Por primera vez, me habló en voz alta:
– No habla usted hindi, ¿verdad, señor Ellison? -Su inglés tenía acento británico.
– No.
– Soy totalmente bilingüe, es decir que puedo pensar en hindú o en inglés. Lo que está diciéndome es que no entiende lo que pienso cuando pienso en hindú. Lo oye pero no lo entiende, ¿verdad?
– Cierto.
– Pero no oye todo lo que pienso, por supuesto -siguió diciendo-. Hace unos minutos pensé unas cuantas cosas, en hindú y en inglés. Tal vez cientos de "pensamientos" si es que se puede categorizar así el flujo de procesamiento de ideas. Pero usted oyó sólo lo que yo pensé con fuerza.

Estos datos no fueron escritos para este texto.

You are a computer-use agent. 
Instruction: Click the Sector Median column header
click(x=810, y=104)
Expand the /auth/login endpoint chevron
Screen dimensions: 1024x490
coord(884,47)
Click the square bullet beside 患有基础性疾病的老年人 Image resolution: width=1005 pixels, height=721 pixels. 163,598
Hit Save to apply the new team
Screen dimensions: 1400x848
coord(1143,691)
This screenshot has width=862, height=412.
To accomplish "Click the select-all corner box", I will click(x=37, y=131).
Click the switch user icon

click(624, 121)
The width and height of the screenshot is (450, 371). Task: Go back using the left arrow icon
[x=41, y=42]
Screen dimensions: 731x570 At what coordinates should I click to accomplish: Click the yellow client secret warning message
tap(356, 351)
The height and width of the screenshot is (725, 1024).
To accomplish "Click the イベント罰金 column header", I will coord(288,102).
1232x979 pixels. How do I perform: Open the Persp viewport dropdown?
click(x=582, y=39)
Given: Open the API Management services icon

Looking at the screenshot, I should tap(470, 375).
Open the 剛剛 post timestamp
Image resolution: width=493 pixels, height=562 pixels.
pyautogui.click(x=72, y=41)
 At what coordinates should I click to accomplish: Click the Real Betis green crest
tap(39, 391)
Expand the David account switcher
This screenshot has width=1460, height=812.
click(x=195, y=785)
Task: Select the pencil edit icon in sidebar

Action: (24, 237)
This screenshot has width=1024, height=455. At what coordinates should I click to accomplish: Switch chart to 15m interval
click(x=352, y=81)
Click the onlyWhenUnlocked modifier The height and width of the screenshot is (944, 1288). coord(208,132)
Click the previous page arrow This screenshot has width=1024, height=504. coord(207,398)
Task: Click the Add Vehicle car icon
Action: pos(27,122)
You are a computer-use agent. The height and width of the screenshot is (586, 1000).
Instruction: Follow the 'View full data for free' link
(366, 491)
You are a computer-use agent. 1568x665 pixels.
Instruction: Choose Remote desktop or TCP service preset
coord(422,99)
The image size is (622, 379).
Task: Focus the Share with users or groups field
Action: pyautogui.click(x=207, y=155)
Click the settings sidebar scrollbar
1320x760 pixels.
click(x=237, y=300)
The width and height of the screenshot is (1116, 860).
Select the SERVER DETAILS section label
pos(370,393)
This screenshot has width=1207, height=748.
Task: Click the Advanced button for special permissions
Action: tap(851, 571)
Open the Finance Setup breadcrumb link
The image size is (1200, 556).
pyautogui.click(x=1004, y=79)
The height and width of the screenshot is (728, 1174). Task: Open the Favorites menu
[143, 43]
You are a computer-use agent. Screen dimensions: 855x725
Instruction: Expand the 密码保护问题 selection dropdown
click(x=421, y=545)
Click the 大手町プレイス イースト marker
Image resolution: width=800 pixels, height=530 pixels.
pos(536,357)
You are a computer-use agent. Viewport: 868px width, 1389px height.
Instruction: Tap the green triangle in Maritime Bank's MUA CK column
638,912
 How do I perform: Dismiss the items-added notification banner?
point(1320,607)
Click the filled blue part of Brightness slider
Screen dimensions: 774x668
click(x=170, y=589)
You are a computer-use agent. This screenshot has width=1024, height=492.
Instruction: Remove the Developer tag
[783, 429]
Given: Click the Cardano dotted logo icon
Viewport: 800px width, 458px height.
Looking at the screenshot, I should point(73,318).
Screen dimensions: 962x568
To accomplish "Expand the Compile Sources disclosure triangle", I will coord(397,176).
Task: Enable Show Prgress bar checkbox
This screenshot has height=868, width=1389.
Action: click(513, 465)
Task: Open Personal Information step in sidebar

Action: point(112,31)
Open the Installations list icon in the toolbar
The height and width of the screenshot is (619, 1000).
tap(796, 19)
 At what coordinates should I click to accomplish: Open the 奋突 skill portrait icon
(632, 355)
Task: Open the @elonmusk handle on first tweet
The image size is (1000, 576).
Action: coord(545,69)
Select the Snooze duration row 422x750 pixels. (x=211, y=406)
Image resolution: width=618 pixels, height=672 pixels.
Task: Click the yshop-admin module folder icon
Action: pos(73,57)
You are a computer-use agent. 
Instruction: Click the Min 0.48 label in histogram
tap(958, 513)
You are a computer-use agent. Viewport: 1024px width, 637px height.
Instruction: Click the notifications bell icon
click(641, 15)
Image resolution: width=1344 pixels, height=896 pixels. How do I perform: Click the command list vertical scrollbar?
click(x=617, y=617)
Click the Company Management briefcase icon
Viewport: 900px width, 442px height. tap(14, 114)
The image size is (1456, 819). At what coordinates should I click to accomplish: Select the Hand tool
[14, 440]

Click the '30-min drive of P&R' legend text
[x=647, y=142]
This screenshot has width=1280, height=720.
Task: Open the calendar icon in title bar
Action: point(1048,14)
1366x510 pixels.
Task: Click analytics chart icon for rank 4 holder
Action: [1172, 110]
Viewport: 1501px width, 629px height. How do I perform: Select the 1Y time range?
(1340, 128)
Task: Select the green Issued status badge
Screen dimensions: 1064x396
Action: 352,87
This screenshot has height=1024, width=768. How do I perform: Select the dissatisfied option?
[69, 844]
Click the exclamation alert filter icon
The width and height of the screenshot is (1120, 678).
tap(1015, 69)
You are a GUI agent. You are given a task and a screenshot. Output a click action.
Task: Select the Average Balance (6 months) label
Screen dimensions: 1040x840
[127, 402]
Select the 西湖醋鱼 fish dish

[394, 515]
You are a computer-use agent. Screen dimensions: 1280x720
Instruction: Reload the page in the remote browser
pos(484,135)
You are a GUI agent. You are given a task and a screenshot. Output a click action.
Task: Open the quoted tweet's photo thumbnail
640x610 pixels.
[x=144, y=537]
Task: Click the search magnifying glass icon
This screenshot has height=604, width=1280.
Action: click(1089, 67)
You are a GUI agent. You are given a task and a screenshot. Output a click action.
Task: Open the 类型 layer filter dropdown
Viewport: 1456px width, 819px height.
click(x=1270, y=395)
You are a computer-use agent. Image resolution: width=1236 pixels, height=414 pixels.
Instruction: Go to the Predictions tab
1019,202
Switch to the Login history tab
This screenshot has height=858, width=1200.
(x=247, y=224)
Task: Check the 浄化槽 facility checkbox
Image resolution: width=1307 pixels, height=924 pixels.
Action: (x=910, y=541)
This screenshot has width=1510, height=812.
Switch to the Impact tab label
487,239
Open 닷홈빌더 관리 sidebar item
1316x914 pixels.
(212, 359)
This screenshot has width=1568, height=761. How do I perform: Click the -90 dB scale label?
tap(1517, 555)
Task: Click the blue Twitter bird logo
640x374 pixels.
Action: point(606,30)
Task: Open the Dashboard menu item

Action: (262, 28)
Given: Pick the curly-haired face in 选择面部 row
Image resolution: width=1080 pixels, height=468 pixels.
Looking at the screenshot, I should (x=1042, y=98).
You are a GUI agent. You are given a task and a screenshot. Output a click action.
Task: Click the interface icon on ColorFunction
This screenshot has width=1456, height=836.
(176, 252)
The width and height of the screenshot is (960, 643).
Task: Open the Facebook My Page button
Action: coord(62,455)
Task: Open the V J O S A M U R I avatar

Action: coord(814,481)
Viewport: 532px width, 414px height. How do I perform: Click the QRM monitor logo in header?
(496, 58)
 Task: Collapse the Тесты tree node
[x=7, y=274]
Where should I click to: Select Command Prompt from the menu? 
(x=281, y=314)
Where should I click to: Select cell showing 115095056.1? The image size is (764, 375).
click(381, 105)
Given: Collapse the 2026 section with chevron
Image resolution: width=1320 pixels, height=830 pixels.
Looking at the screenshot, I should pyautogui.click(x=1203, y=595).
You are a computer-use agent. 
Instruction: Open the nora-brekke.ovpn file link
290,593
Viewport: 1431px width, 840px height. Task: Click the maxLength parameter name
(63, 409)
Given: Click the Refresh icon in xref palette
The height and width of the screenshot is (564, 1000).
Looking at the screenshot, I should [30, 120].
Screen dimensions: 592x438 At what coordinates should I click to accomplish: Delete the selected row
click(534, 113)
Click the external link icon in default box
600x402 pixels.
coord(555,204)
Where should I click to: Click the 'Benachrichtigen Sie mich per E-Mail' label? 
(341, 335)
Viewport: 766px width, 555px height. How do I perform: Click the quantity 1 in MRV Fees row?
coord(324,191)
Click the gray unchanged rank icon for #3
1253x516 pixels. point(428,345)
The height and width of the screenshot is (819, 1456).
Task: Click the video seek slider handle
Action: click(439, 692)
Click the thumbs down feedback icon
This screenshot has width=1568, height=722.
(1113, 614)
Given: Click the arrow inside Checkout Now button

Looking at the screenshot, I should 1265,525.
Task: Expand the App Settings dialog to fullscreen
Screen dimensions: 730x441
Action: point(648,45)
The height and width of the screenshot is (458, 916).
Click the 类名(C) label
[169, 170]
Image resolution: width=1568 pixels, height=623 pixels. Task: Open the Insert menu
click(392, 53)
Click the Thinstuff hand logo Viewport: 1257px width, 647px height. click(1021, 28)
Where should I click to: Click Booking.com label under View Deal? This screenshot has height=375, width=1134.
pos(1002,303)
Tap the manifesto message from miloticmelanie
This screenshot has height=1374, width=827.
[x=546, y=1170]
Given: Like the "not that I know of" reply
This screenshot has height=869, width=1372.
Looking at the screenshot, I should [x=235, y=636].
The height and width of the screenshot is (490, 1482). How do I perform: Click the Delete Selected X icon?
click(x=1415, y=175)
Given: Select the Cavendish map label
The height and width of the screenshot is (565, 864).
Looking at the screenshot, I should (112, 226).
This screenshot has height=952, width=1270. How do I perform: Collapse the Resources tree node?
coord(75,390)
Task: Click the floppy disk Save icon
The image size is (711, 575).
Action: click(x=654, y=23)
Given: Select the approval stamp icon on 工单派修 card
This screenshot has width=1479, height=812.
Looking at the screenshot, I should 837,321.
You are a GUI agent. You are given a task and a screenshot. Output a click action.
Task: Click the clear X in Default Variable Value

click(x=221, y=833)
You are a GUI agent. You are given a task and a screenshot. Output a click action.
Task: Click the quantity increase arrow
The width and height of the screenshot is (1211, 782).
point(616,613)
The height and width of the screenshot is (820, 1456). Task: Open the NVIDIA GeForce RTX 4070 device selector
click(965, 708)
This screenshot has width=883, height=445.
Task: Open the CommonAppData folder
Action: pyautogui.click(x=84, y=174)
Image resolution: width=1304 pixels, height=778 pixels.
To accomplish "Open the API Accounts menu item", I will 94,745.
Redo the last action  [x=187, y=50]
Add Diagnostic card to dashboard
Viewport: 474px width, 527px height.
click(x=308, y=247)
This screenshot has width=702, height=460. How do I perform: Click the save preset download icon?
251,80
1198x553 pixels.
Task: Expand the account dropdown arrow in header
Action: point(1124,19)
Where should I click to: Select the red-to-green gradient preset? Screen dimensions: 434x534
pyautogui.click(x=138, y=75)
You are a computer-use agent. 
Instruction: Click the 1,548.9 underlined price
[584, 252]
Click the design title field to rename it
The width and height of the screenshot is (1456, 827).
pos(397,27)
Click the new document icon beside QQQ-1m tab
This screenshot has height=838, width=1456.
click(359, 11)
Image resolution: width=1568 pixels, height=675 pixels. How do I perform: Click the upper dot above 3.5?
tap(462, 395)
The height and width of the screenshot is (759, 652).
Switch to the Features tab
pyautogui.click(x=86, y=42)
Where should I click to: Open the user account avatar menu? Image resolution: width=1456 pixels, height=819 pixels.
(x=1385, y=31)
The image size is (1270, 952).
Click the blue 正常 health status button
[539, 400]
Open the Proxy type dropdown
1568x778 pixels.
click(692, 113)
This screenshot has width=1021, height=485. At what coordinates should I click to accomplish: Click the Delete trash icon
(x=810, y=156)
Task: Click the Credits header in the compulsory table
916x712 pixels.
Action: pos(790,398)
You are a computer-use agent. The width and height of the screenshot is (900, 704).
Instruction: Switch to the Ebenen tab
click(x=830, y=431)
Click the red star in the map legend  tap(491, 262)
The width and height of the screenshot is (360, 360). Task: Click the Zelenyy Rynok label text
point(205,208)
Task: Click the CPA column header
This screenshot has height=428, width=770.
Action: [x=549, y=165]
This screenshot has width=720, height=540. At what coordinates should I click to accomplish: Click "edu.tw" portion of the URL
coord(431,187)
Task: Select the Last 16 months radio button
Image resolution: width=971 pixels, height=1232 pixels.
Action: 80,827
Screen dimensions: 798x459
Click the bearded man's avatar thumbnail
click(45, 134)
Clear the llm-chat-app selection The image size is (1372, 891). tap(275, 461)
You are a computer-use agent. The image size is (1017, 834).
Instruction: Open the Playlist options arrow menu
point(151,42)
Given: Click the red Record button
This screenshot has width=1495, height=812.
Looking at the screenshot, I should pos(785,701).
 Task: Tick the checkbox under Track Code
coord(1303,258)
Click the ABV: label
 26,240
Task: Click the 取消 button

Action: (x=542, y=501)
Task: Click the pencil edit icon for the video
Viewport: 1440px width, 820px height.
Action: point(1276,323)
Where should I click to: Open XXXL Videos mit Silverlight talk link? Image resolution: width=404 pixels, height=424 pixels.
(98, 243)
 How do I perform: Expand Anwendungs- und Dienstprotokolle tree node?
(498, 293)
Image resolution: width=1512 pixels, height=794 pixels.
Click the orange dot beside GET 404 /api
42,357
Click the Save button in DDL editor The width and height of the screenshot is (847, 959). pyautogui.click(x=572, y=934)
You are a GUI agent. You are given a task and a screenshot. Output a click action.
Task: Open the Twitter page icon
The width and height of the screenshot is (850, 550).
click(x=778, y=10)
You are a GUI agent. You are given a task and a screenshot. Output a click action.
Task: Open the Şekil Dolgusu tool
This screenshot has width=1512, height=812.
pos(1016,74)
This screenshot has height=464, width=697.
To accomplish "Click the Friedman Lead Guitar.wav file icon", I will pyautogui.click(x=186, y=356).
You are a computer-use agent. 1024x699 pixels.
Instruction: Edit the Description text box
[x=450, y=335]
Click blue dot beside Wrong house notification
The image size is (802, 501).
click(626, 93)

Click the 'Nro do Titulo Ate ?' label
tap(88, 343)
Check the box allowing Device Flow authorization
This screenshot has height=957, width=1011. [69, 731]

– Supongo que eso es cierto.
– ¿Puede sentarse un momento, por favor?
Asentí otra vez.
Se levantó del escritorio y abandonó la habitación, cerrando la puerta detrás.
Me quedé sentado unos minutos, inspeccionando la colección de pisapapeles, recuerditos de plástico que había en el escritorio, de esos que producen nieve cuando uno los da vuelta. Y entonces, recibí otro pensamiento. Esta vez el timbre era el de una voz de mujer, agudo y angustiado.
Mataron a mi esposo. A Jack, Dios mío, Dios, mataron a Jack, oí.
Un minuto después, volvió el doctor Mehta.
– ¿Y bien? -dijo.
– Lo oí bien.
– ¿Oír qué?
– Una voz de mujer, que pensaba que habían matado a su marido -contesté-. El nombre del marido es Jack.
El doctor Mehta suspiró, un suspiro audible. Asintió en silencio. Después de un silencio largo, me preguntó:
– ¿Y?
– ¿Y qué?
– No "oyó" nada ahora, ¿no es cierto? -Dio a la palabra "oyó" el mismo giro que le daba yo mentalmente.
– Silencio -dije.
– Ah, pero la de antes fue una mujer, sí. Eso es interesante. Yo habría pensado que usted sólo escuchaba los sentimientos de alguien angustiado. Pero usted no percibe sentimientos, sólo oye palabras.
– Correcto.
– ¿Puede decirme exactamente lo que oyó?
Se lo repetí.
– Exactamente -dijo-. Excelente. ¿Distingue usted entre lo que oye y lo que "oye"?-El… supongo que el timbre es diferente. La sensación de la voz -traté de explicarle-. Es como la diferencia entre un susurro y una voz alzada. O… como cuando uno se acuerda de una conversación a veces, inflexiones y entonaciones, y todo eso. Percibo una voz hablada. Pero es diferente de la voz audible.
– Interesante -dijo. Se levantó, tomó uno de sus recuerdos de las cataratas del Niágara de su escritorio, y jugó con él mientras caminaba de un lado al otro, más allá del escritorio. -Pero no oyó la primera voz.
– No sabía que hubiera habido otra voz.
– Hubo otra, de un hombre, del otro lado de la pared, pero le pedimos que pensara con placidez. La segunda era una mujer, en la misma habitación y las instrucciones fueron que conjurara un pensamiento horripilante y lo pensara con cierta intensidad. La habitación es a prueba de ruidos. El tercer intento, que usted dice que no oyó, vino de la mujer pero esta vez a cien metros en el pasillo, en otra habitación.
– Usted dice que la mujer "conjuraba" los sentimientos -dije-. ¿Es decir que no mataron a su marido?
– Correcto.
– ¿Lo cual significa que no distingo entre pensamientos genuinos y fingidos?
– Se podría decir eso, sí -respondió Mehta-. Interesante, ¿verdad?
– "Interesante" me parece una palabra demasiado tonta para lo que siento.